L’antica rosa esiste solo nel nome: noi possediamo nudi nomi – Stat rosa pristina nomine, nomina nuda tenemus. (Umberto Eco, frase finale del Nome della rosa che cita Bernardo di Cluny)

La perversione e il godimento. Il piacere non è il godimento

Il piacere è la sensazione gradevole percepita dall’io quando la tensione diminuisce. Freud parlava di una diminuzione della quantità di eccitamento psichico.

Il godimento, al contrario, consiste nel mantenere la tensione in vivace aumento, esprime l’esperienza della tensione intollerabile, lo stato di ebbrezza ed estraneità al tempo stesso. Non è immediatamente percepibile e si manifesta indirettamente quando corpo e psiche sono sottoposti a prove estreme in situazioni limite.

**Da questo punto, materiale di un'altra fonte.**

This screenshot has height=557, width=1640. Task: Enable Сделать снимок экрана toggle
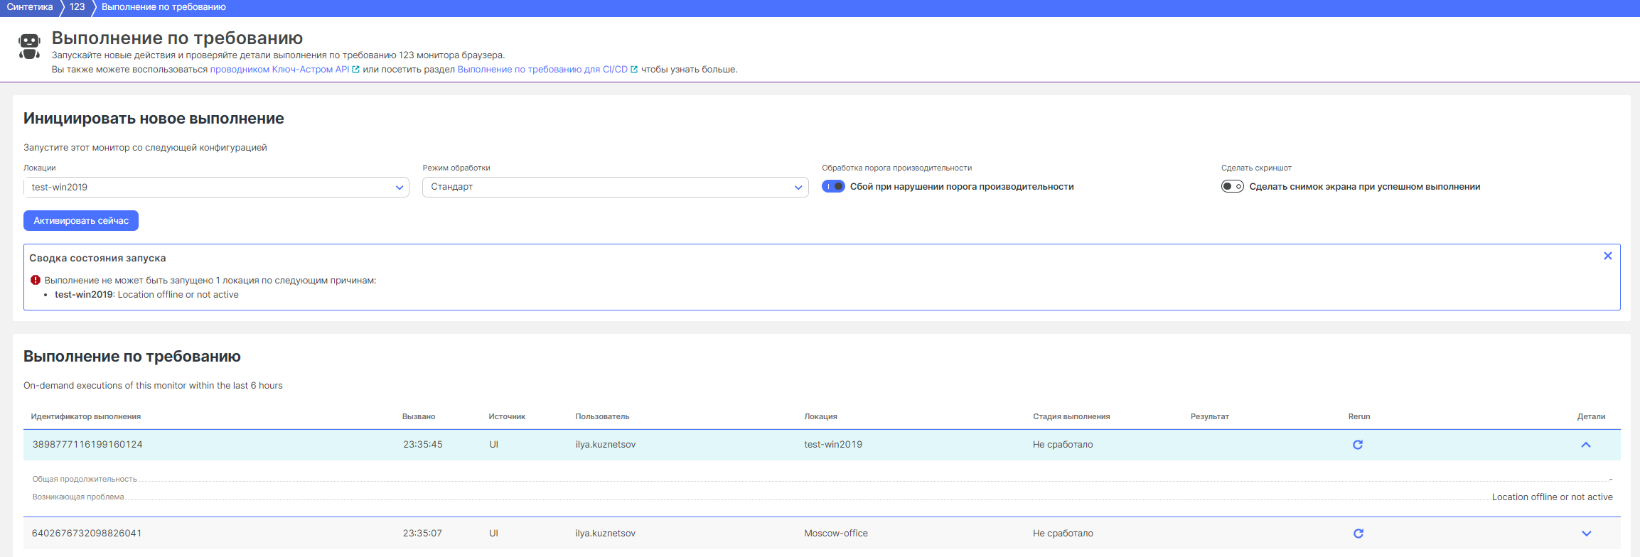[x=1232, y=187]
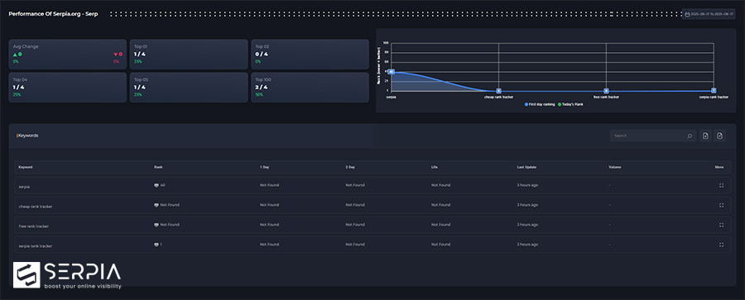Click the Serpia logo
The width and height of the screenshot is (745, 300).
[x=67, y=275]
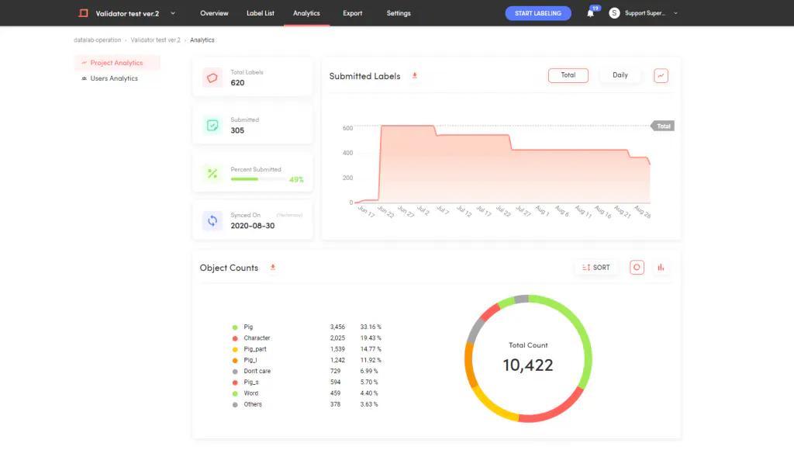
Task: Toggle the Total series tag on the chart
Action: coord(662,126)
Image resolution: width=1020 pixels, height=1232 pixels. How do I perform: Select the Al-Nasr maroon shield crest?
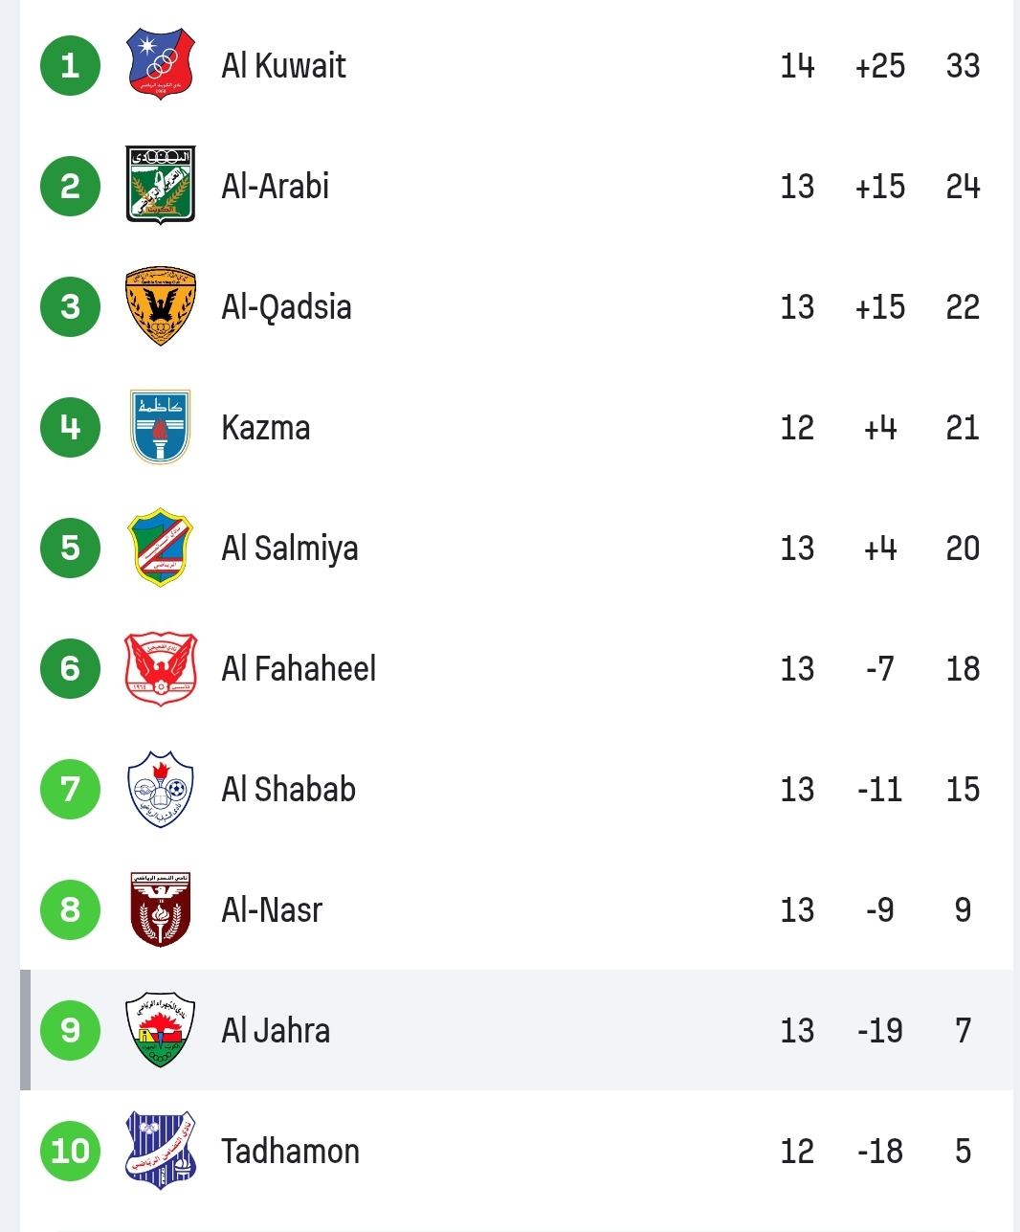point(161,909)
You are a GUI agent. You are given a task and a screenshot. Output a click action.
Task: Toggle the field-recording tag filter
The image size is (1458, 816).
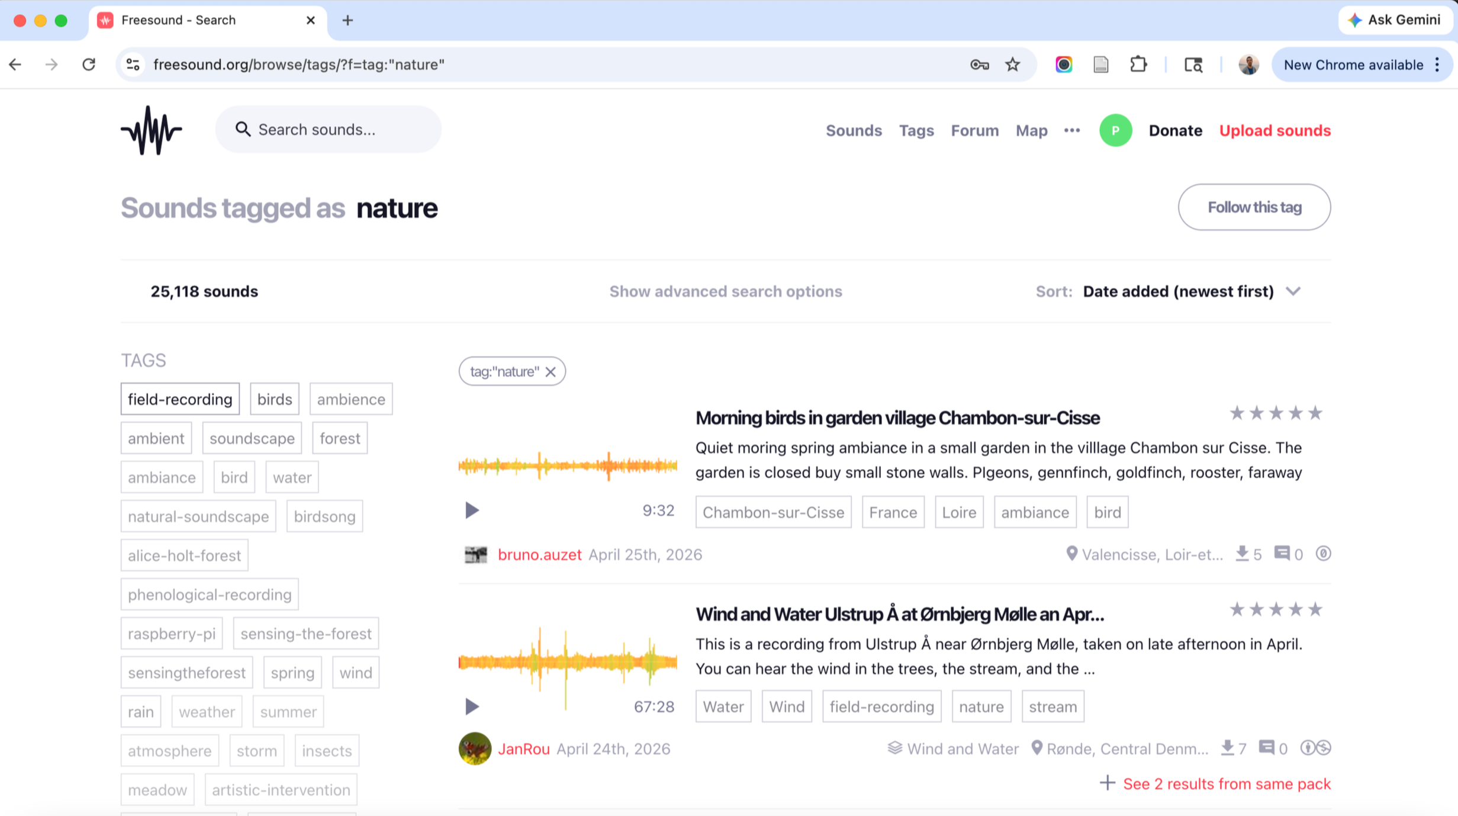pos(180,399)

Il godimento non viene avvertito immediatamente ma soltanto dopo che è stato raggiunto il suo punto massimo. Il soggetto è preso da una forza che lo induce ad agire, uno slancio fra la vita e la morte. Il godimento allontana pensieri e parole e si manifesta solo nell’azione cieca, non esistono significanti per rappresentarlo. Il soggetto è solo corpo portato al suo sfinimento.